• [Task statement] Copy exactly the lines from the one containing "Open the Records (记录) button menu" through the last line of the records below, both included, and leave out the pictures.
Entries supplied Block Start
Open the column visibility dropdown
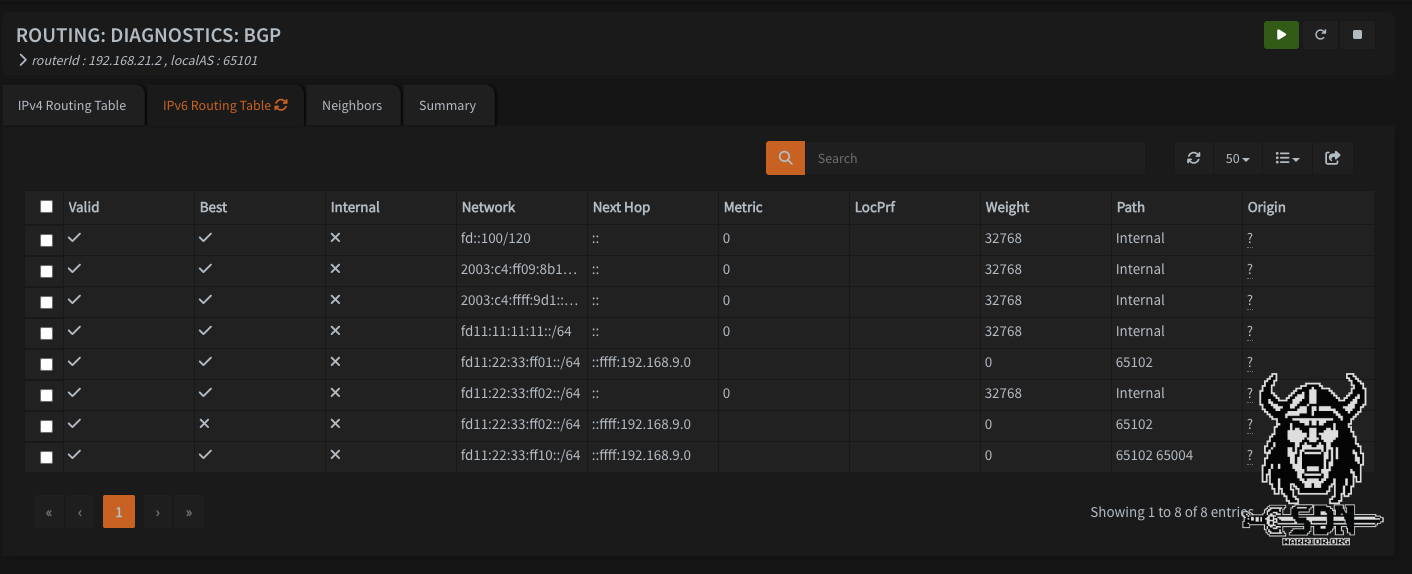Viewport: 1412px width, 574px height. point(1287,158)
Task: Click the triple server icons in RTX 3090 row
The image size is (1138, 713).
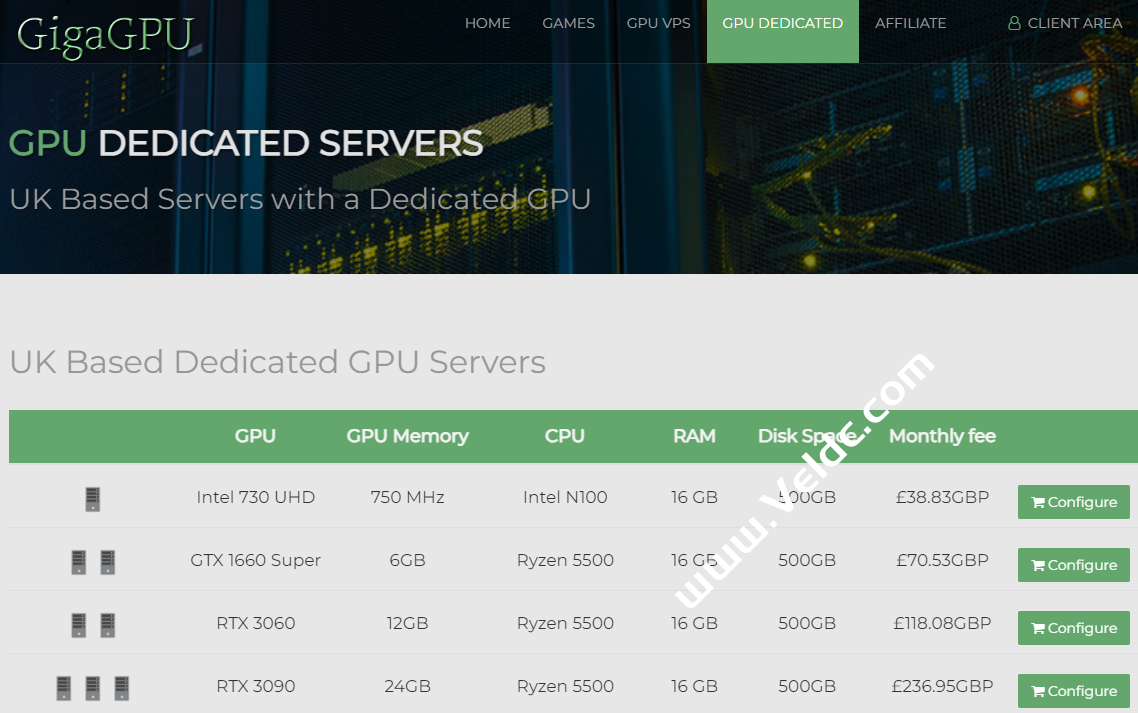Action: point(93,688)
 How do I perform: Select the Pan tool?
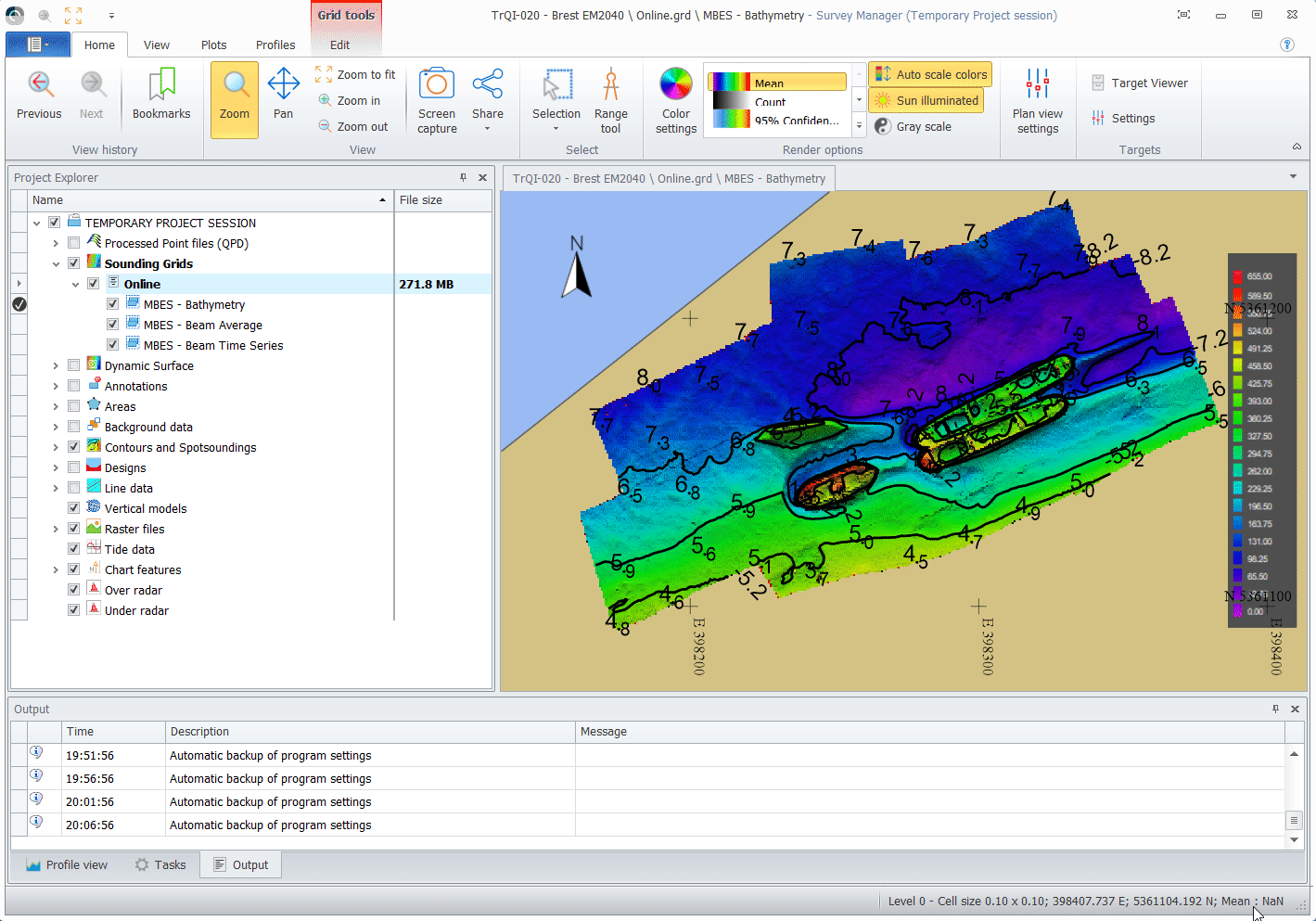pyautogui.click(x=283, y=95)
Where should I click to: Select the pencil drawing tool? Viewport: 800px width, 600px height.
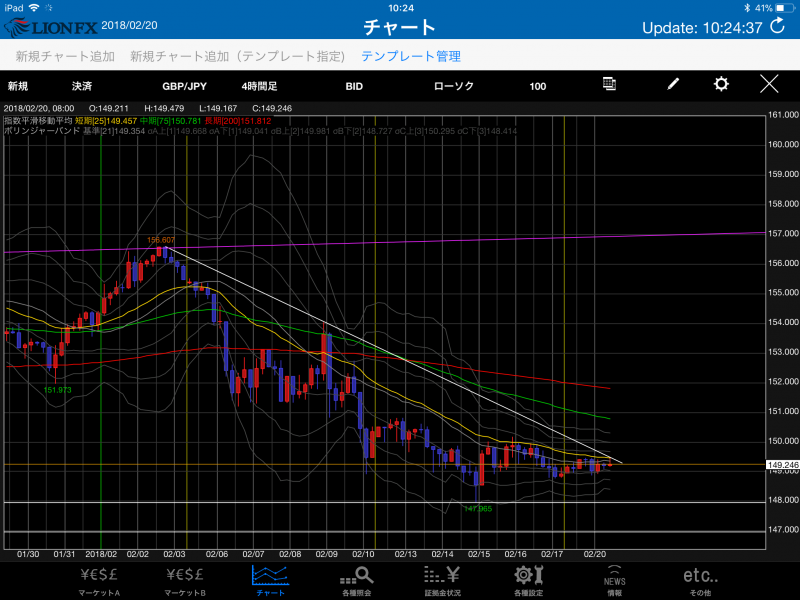pyautogui.click(x=672, y=85)
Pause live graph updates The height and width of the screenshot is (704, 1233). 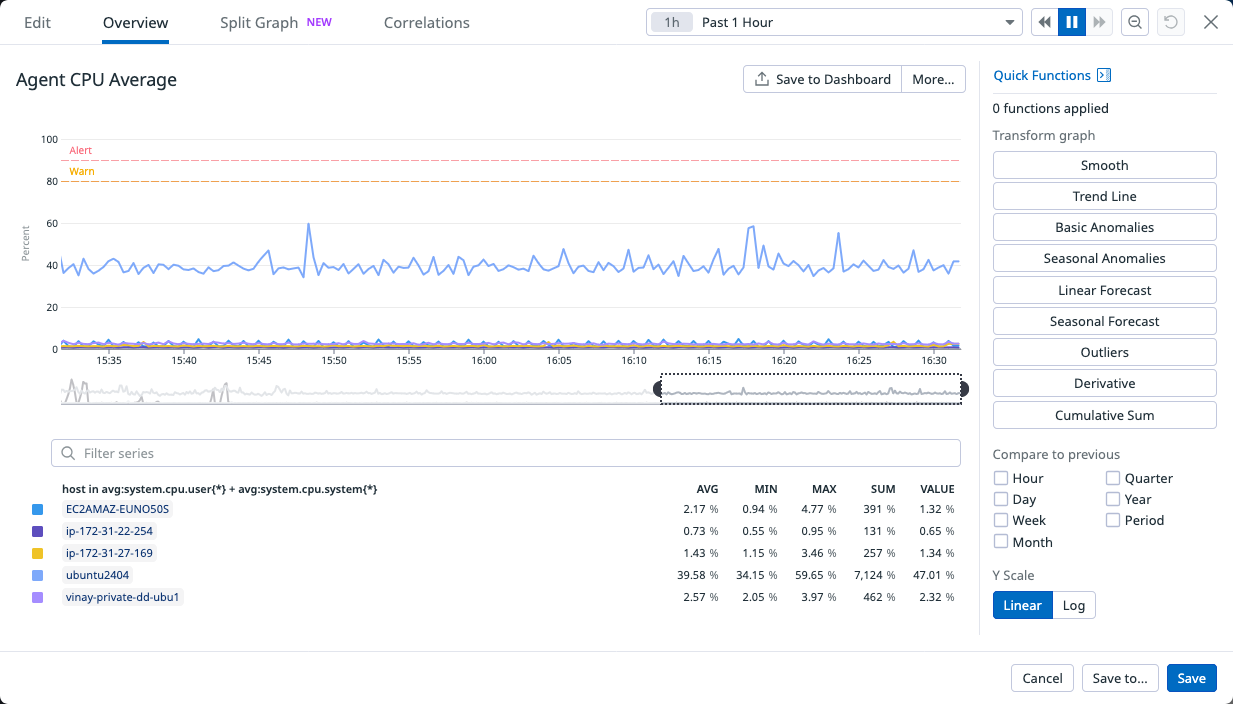point(1072,21)

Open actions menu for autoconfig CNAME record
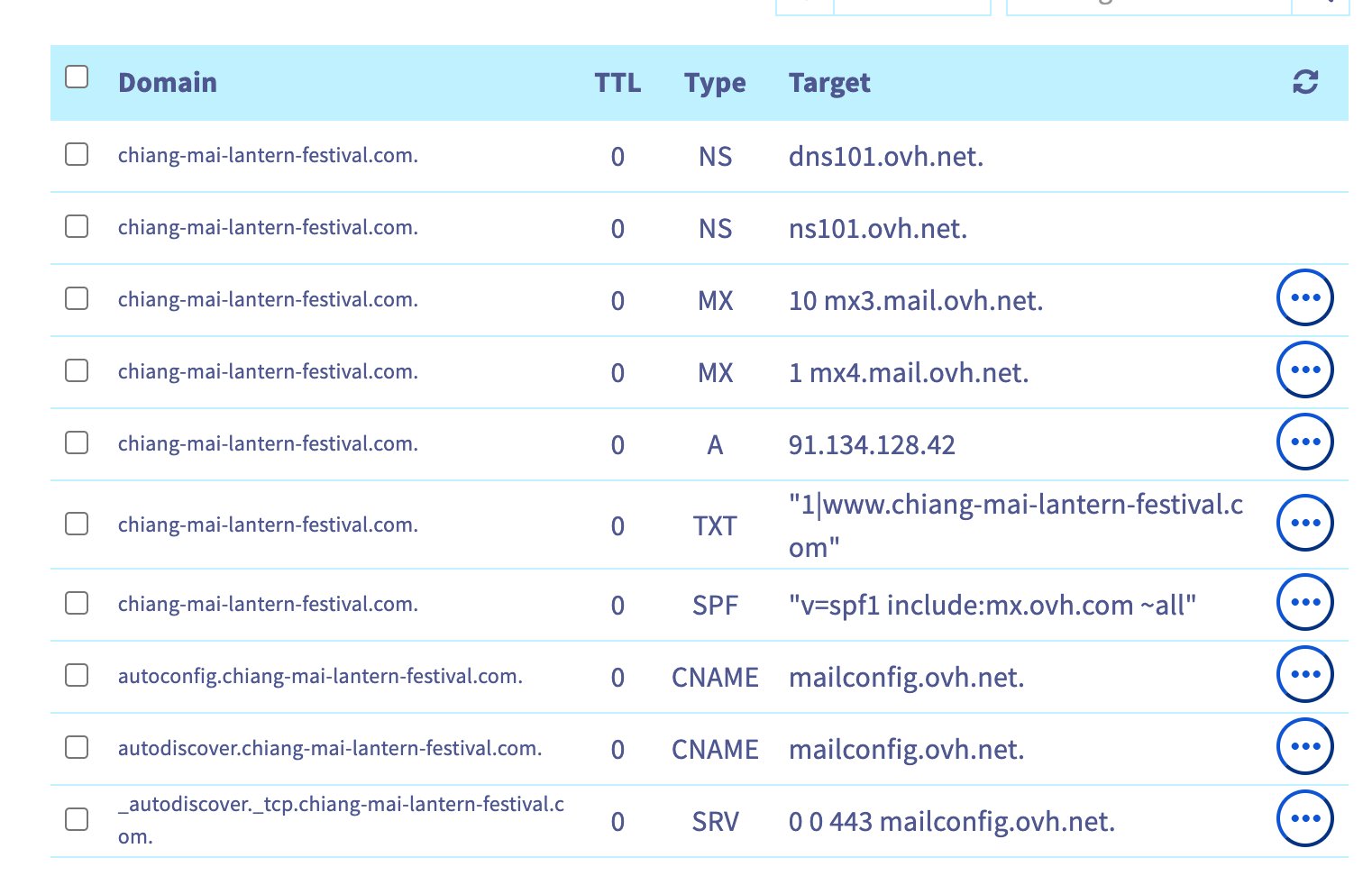pos(1304,674)
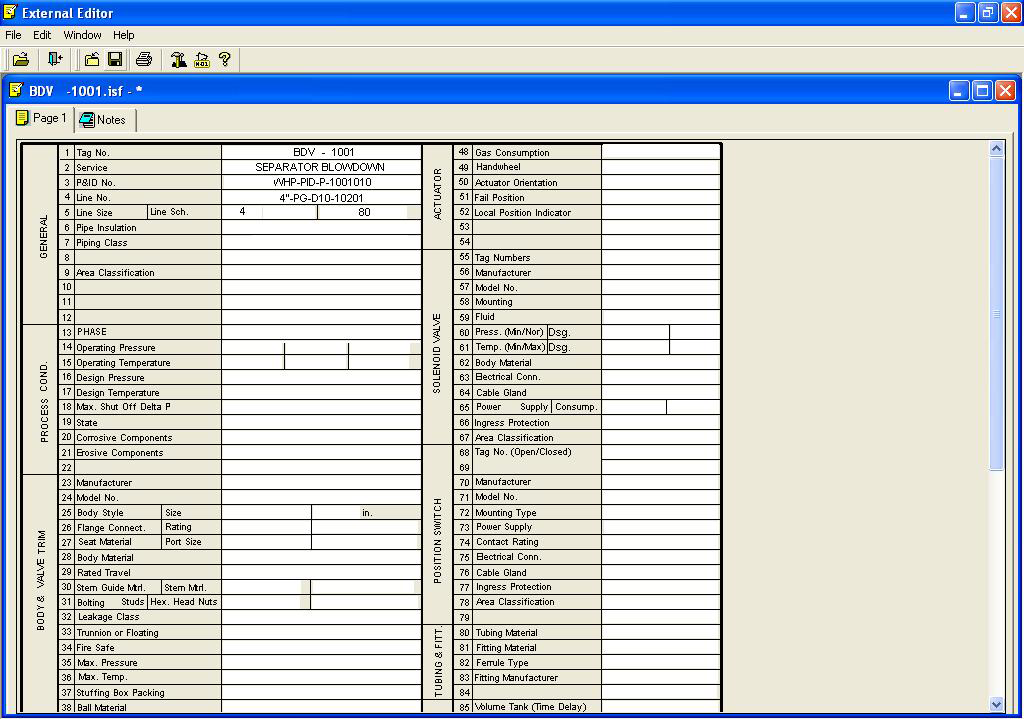Click the Exit door icon to close editor

(x=55, y=59)

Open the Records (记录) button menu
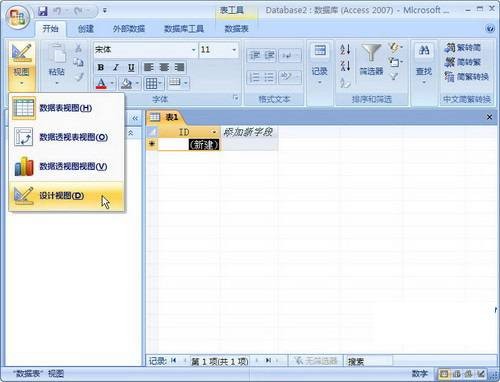coord(320,64)
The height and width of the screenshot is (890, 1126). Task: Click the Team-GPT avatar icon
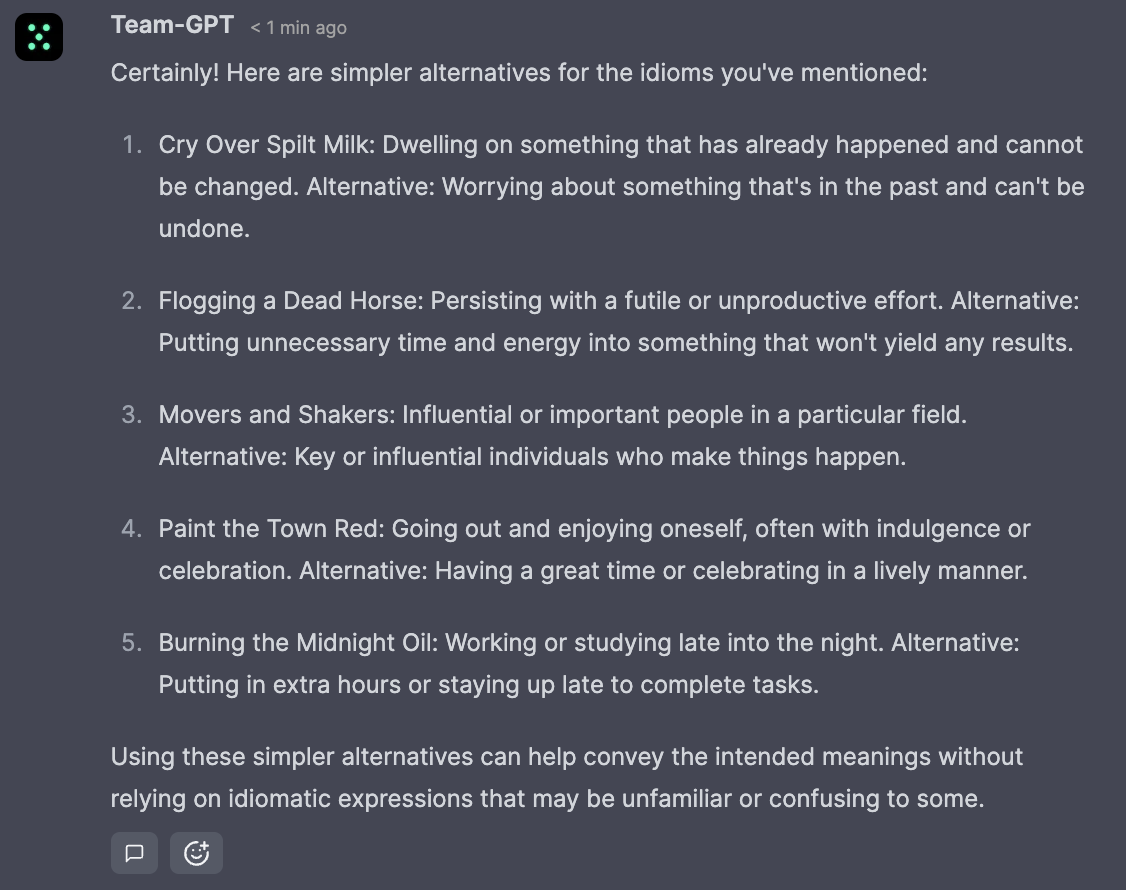39,38
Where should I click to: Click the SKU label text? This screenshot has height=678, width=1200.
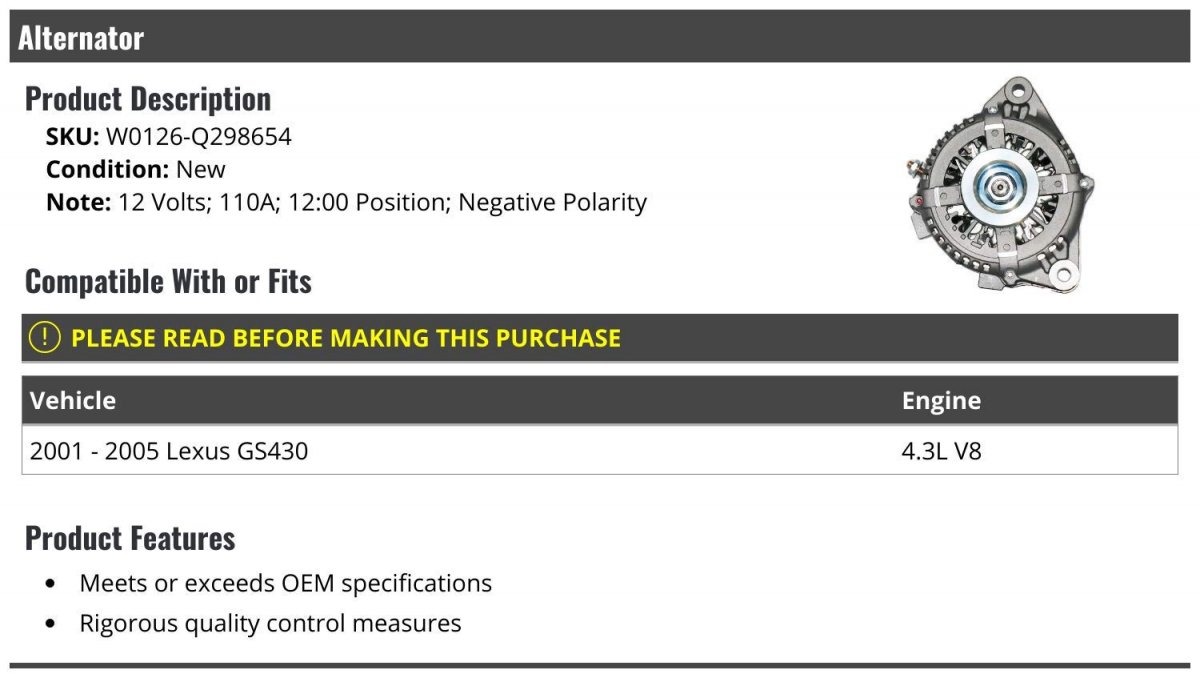pos(72,136)
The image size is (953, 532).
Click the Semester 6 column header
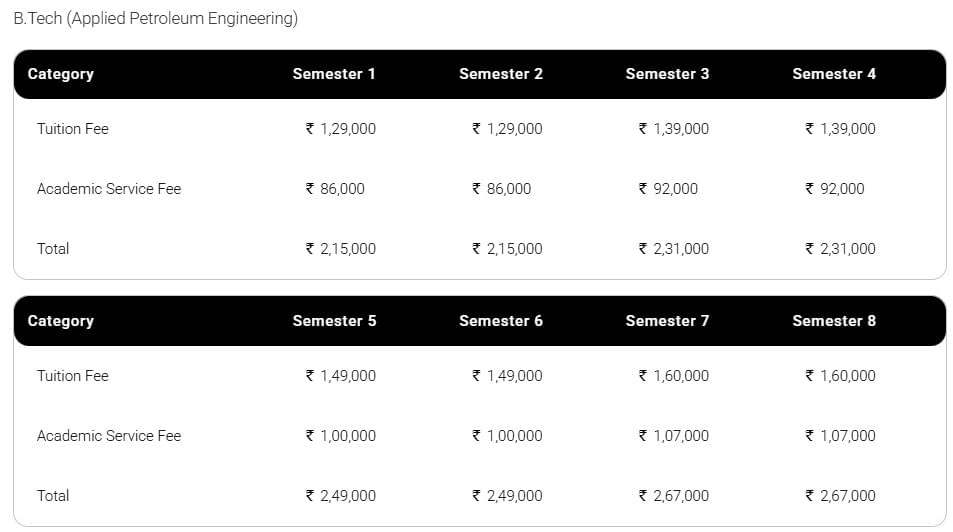pyautogui.click(x=501, y=321)
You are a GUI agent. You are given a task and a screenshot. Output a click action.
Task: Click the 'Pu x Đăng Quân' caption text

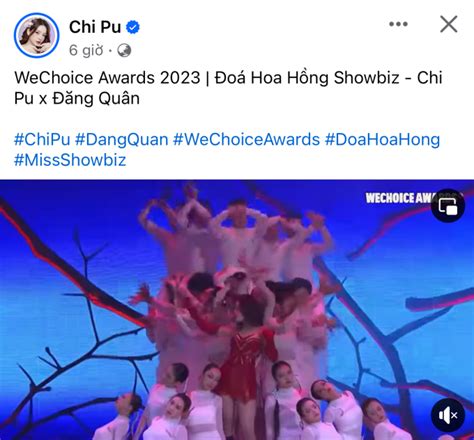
Entries supplied Block End
• [Task answer]
Open the Records (记录) button menu
coord(320,64)
The height and width of the screenshot is (890, 1126). Task: Click the Team-GPT avatar icon
39,38
Where should I click to: Click the SKU label text? This screenshot has height=678, width=1200.
pos(72,136)
The image size is (953, 532).
Click the Semester 6 column header
pyautogui.click(x=501, y=321)
You are a GUI agent. You are given a task and a screenshot. Output a click action.
Task: Click the 'Pu x Đăng Quân' caption text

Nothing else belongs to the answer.